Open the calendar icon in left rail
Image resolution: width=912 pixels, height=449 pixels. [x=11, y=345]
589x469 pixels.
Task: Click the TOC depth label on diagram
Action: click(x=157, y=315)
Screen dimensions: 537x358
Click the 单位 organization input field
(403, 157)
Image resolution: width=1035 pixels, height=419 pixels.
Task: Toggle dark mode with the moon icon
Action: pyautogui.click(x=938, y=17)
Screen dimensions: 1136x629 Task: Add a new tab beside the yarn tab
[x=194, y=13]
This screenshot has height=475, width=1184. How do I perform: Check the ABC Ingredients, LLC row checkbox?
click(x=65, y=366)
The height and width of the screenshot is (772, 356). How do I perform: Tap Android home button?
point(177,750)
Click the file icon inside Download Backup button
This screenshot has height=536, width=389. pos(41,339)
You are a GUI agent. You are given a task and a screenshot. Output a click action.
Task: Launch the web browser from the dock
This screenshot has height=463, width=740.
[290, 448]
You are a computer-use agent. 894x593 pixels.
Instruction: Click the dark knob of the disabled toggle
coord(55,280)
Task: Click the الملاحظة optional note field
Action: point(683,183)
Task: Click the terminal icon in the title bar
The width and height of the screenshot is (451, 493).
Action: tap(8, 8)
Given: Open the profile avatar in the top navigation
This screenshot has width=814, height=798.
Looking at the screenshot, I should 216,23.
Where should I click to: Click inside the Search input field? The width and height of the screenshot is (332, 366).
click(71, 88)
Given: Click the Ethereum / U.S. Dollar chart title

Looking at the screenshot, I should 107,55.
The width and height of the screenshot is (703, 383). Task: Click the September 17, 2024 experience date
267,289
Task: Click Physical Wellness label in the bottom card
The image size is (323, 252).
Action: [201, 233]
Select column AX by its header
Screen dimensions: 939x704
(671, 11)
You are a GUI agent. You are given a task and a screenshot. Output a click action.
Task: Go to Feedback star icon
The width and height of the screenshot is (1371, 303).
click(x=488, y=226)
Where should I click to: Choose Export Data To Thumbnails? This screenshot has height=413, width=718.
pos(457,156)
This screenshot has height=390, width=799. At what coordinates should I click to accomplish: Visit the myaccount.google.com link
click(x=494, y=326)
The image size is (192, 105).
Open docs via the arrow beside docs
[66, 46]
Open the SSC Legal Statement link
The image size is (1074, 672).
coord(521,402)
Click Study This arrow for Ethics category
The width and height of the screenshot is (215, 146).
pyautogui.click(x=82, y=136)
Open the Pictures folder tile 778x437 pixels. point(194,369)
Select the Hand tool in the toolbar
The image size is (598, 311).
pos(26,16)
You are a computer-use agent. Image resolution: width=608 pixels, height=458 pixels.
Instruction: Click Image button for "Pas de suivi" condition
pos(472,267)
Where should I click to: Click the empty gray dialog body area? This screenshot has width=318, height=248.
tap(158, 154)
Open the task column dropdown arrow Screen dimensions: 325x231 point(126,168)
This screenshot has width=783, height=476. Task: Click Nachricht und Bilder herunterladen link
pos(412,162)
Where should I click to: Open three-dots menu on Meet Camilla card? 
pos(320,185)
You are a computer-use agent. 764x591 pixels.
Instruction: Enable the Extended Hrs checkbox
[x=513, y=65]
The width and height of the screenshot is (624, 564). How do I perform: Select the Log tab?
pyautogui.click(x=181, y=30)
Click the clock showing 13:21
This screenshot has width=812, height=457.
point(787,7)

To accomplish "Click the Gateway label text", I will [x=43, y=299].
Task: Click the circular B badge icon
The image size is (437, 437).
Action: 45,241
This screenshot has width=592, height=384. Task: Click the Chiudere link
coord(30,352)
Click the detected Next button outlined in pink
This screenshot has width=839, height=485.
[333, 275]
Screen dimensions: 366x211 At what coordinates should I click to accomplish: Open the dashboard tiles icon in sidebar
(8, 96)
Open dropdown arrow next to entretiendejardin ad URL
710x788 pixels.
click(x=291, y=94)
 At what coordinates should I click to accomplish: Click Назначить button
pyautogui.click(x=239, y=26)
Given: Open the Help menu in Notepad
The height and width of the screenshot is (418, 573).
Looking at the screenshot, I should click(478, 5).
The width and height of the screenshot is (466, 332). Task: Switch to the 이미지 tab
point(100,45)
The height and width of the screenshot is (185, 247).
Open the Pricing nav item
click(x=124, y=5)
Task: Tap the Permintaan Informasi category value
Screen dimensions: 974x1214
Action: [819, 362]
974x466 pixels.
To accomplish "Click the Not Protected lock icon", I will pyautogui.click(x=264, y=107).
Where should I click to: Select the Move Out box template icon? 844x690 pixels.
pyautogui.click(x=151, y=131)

——————————

**YOUR TASK**
Above are the records; report each line in them that includes the word "will".

**RESPONSE**
To accomplish "Click the Gateway label text", I will [x=43, y=299].
To accomplish "Click the Not Protected lock icon", I will pyautogui.click(x=264, y=107).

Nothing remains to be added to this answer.